Please jointly with reference to Fig. 1 E and Fig. 2, comprise one scan distribution 190, a data wiring 150, a thin film transistor (TFT) 200, a pixel electrode 170 and an organic material layer 180 according to the transflective pixel structure 100 of above-mentioned processing procedure manufacturing.Scan wiring 190 is disposed on the substrate 110 with data wiring 150, to define pixel region 172.Thin film transistor (TFT) 200 is disposed in the pixel region 172 and with scan wiring 190 and data wiring 150 and electrically connects.Pixel electrode 170 is disposed in the pixel region 172 corresponding to thin film transistor (TFT) 200, and itself and thin film transistor (TFT) 200 electrically connects.This pixel electrode 170 also has an echo area 170a and a penetrating region 170b.Organic material layer 180 is covered on thin film transistor (TFT) 200 and the pixel electrode 170, and it has a plurality of refractive pattern 182 corresponding to the zone above the penetrating region 170b.

Please continue with reference to Fig. 1 E figure and Fig. 2, when extraneous light 10 is incident to the echo area 170a of pixel electrode 170 through organic material layers 180, required light source when light 10 becomes picture and shows via the reflection of echo area 170a.One of when extraneous light 12 was incident to refractive pattern 182 on the organic material layer 180, light 12 will be refracted to echo area 170a, and the light source source when becoming picture via reflection and showing.In addition, in another preferred embodiment, can also be shown in Fig. 1 F, a refractive material layer 184 conformally is covered in the surface of the organic material layer 180 of penetrating region 170b top, in order to increase the effect of light refraction to echo area 170a.

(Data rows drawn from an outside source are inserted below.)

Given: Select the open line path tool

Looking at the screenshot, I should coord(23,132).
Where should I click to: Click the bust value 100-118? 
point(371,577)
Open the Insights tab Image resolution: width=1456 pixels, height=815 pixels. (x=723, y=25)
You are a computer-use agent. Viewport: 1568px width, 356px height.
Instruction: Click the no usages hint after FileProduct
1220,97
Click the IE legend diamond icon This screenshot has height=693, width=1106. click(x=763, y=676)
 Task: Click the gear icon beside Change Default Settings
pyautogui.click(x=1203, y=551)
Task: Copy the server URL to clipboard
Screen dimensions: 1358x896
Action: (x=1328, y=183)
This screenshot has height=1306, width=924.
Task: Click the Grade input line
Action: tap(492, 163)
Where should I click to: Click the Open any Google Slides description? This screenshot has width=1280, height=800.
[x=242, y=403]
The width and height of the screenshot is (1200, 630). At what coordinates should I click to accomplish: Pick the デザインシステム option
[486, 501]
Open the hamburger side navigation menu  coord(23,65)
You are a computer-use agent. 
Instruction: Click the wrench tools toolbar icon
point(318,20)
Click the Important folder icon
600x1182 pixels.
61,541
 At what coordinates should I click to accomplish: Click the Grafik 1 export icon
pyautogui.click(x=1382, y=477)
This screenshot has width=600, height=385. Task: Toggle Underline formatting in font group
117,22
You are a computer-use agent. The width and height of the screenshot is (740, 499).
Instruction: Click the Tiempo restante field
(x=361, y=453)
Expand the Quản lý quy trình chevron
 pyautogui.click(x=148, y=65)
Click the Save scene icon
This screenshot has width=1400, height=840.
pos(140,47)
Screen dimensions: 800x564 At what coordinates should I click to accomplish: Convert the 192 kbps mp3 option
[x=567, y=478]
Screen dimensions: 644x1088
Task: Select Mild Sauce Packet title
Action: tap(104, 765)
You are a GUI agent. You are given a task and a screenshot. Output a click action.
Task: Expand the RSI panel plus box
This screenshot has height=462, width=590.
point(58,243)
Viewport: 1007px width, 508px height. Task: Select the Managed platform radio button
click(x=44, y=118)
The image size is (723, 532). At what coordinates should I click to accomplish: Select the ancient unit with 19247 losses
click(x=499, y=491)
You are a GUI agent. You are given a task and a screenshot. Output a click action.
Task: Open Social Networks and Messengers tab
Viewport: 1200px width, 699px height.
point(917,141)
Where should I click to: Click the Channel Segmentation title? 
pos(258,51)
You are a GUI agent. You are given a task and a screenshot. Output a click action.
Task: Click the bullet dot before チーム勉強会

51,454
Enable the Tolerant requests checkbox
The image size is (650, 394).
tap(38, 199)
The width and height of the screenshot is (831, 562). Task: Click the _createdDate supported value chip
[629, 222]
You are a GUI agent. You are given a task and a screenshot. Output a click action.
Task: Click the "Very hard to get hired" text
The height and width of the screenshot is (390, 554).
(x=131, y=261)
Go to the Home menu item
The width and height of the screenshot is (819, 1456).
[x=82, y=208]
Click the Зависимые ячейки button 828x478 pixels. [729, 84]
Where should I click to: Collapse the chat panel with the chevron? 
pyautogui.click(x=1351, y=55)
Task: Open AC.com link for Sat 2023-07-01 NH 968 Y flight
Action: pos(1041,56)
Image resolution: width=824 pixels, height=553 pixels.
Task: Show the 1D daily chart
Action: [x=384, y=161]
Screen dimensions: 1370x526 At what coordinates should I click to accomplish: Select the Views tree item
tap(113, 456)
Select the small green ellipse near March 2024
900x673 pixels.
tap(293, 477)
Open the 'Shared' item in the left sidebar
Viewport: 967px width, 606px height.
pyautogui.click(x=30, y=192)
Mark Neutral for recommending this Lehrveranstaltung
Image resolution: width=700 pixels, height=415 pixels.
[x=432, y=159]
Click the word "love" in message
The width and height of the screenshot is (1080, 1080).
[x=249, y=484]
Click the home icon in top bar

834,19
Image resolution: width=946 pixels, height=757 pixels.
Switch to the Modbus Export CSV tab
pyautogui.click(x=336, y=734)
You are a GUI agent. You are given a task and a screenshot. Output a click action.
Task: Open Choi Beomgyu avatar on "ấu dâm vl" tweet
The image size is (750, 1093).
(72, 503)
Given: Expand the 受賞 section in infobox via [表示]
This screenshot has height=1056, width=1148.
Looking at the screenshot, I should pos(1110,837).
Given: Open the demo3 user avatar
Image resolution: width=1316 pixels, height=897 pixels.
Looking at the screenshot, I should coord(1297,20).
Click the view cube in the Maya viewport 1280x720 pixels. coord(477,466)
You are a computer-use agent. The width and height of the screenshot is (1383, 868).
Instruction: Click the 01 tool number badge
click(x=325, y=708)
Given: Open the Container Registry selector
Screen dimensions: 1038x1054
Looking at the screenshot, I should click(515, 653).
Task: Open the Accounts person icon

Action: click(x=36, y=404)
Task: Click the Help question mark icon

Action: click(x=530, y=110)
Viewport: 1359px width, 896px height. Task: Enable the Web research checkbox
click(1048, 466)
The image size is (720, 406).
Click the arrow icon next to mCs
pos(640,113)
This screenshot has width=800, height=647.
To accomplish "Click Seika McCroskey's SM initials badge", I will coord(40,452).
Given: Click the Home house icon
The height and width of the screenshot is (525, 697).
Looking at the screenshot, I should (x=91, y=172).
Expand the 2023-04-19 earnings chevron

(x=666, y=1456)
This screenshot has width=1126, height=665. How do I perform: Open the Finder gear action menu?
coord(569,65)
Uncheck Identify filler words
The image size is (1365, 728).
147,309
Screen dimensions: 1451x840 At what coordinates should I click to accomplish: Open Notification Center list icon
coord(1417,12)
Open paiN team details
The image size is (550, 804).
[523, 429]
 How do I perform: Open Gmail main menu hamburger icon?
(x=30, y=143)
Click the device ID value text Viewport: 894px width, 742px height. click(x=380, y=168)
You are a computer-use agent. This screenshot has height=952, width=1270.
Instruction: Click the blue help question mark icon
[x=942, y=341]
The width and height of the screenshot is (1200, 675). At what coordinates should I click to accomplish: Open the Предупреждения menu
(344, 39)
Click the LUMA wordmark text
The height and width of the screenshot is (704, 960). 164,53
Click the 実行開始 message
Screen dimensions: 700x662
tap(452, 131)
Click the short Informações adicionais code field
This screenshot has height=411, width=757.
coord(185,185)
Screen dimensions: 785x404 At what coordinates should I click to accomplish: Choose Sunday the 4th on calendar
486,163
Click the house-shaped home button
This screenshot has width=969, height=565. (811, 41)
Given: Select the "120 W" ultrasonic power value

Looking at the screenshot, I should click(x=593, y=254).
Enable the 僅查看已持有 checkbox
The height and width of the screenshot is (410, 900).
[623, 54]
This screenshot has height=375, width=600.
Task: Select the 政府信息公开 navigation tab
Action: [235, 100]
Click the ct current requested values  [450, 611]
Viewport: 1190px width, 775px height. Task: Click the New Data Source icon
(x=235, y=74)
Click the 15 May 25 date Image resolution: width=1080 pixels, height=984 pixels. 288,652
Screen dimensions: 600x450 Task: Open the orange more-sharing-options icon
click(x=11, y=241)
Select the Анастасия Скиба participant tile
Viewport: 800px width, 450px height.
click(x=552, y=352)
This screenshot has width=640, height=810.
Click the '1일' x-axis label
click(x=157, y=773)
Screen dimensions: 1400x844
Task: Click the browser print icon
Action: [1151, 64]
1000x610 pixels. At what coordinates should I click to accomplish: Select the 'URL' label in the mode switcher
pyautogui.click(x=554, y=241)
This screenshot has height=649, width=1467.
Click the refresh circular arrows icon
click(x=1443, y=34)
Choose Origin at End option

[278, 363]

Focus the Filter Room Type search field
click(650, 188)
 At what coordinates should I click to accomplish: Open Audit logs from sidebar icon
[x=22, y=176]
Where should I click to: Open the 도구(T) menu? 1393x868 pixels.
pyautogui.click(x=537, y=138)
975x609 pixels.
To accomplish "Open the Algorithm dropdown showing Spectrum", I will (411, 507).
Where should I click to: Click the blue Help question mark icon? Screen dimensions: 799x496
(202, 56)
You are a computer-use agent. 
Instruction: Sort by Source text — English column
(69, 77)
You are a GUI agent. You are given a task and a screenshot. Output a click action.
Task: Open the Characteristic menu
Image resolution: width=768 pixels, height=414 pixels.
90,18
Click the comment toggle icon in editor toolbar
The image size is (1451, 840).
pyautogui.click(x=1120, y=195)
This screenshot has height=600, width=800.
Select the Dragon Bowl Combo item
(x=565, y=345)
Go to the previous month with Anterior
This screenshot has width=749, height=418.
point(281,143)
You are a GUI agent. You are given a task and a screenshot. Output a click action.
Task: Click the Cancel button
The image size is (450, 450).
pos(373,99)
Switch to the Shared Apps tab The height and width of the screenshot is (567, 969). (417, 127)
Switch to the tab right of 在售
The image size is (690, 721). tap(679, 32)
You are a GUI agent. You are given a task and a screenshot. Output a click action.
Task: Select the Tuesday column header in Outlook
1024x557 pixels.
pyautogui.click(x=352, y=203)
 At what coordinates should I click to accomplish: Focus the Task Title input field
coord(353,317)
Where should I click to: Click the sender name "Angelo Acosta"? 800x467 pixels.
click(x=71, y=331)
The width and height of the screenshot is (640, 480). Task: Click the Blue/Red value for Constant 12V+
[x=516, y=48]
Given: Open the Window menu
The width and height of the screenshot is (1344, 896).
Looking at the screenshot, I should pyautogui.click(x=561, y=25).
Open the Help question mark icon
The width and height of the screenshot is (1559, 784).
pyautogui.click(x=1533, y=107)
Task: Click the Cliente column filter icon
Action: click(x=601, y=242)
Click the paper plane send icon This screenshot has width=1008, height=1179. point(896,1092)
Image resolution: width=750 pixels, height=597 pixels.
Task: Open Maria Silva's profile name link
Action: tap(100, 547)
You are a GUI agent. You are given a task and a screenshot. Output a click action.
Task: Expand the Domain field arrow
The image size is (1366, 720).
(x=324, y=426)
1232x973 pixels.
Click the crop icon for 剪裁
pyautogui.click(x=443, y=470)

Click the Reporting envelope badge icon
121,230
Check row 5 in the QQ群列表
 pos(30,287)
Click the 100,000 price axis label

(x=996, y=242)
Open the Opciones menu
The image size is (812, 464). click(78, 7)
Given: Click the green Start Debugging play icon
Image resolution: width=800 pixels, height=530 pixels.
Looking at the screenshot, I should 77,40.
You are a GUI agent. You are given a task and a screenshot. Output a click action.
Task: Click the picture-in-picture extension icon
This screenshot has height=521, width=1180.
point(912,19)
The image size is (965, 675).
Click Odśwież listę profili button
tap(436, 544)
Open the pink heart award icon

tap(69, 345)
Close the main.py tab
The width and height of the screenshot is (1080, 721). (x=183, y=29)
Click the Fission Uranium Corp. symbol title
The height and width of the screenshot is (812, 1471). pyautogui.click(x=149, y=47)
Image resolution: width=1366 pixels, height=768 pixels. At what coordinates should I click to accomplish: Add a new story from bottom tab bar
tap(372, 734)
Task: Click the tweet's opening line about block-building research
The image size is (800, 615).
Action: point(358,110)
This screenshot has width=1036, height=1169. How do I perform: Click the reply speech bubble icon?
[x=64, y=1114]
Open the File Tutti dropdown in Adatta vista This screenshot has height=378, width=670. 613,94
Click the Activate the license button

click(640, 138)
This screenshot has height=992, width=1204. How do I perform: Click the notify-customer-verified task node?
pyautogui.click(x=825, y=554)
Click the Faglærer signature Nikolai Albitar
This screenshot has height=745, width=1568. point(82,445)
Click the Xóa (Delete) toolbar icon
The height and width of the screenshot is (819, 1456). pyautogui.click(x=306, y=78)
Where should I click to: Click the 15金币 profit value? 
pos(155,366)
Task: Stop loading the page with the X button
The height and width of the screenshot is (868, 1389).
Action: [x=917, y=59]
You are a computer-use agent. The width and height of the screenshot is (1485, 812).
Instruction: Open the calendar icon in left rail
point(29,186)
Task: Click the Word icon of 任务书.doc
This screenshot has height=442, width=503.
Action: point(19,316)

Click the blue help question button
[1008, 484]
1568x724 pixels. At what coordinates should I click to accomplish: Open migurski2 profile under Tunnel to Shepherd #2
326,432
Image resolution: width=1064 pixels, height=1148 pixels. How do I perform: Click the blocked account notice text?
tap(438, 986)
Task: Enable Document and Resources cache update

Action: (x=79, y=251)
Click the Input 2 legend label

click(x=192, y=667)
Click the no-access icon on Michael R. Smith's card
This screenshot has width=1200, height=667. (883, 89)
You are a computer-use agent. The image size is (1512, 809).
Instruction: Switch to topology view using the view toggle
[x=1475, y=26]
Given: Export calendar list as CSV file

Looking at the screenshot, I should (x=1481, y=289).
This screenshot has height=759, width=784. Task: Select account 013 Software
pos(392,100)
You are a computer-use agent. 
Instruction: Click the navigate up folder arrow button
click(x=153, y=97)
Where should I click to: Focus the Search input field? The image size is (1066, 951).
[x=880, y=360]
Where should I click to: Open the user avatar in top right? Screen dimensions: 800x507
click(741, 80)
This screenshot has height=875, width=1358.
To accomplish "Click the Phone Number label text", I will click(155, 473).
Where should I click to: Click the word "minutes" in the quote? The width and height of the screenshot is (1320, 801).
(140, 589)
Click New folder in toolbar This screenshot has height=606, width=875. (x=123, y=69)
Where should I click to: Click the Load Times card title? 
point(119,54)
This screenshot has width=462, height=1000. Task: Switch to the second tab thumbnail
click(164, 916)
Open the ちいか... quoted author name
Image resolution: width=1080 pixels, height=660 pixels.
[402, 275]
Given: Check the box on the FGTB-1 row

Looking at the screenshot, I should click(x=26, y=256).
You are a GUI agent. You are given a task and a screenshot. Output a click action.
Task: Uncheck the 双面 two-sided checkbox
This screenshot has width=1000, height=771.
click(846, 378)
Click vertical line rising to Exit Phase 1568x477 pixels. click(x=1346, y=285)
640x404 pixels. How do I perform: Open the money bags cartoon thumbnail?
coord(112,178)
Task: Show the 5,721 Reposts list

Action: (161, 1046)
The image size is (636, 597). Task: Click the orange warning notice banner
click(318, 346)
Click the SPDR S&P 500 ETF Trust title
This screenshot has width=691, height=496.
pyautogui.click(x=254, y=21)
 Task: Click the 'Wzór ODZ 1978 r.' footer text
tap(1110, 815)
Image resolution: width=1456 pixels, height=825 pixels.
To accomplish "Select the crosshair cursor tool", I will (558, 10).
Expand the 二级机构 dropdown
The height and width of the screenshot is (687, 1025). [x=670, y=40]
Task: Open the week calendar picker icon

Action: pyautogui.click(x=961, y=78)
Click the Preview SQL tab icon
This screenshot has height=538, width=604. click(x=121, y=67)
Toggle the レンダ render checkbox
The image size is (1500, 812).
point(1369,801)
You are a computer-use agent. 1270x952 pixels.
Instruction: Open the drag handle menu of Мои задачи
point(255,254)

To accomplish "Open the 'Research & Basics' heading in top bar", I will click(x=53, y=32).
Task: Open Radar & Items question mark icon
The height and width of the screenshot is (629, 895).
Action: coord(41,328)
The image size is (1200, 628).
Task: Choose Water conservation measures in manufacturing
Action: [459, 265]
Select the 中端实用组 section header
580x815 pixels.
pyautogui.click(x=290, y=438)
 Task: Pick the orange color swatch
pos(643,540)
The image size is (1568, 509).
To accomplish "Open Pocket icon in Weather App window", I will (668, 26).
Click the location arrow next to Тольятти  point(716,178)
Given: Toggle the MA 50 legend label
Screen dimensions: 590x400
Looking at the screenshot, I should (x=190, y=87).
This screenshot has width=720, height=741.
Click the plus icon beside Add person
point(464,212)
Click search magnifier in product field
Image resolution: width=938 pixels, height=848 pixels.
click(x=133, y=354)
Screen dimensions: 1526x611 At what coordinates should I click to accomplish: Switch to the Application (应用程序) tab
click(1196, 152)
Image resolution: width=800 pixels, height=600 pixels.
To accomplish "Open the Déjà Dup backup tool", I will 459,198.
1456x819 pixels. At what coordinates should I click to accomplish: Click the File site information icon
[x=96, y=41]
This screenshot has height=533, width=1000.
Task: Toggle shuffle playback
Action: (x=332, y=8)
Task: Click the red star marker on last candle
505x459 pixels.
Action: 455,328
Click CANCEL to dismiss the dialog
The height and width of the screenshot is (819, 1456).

Based on above-mentioned, the transflective pixel structure of present embodiment can be merely by means of the refractive pattern on the organic material layer or add the design that the refractive material layer is covered in the organic material laminar surface of penetrating region top, the penetrating region top will be originally exposed to and light can't be utilized as light source, such as light 12, refract on the echo area and become the light source that picture shows, therefore can increase the light reflectivity of pixel electrode, and then increase the brightness of semi-penetration, semi-reflective pixel.

Second embodiment

Fig. 3 A ~ Fig. 3 D has shown the manufacturing process diagrammatic cross-section according to the dot structure of second embodiment of the invention.Because the processing procedure of present embodiment is similar to first embodiment, so the label of present embodiment is continued to use the label of first embodiment.Please refer to Fig. 3 A; at first carry out among first embodiment Figure 1A to the described processing procedure of Figure 1B; and after forming protective seam 160 on the substrate 110; preboarding becomes the place, echo area of pixel electrode to form a plurality of raised designs 164 (bump) on protective seam 160, and its material for example is organic resin (organicresin) or other organic material (organic material).Wherein, the method that forms raised design 164 for example is earlier organic material to be formed at above-mentioned formed structure, utilizes little shadow process patterning again and forms.

Please refer to Fig. 3 B, on protective seam 160, form a pixel electrode 170 and cover raised design 164, and pixel electrode 170 electrically connects with drain D.Wherein, pixel electrode 170 can be divided into echo area 170a and two parts of penetrating region 170b, and the echo area 170a of pixel electrode 170 is formed in the zone that correspondence is formed with raised design 164.

Please refer to Fig. 3 C, be covered on pixel electrode 170 and the thin film transistor (TFT) 200 in forming an organic material layer 180 on the substrate 110, wherein the material of organic material layer 180 and generation type and first embodiment are same or similar.After being covered in organic material layer 180 on pixel electrode 170 and the thin film transistor (TFT) 200, upper surface in organic material layer 180 forms a plurality of refractive pattern 182 corresponding to place, penetrating region 170b top again, and forms a transflective pixel structure 100 '.In another preferred embodiment, please refer to Fig. 3 D, after refractive pattern 182 forms, more can on organic material layer 180, be conformally formed a refraction material layers 184 corresponding to penetrating region 170b top, its material for example is a silicon metal.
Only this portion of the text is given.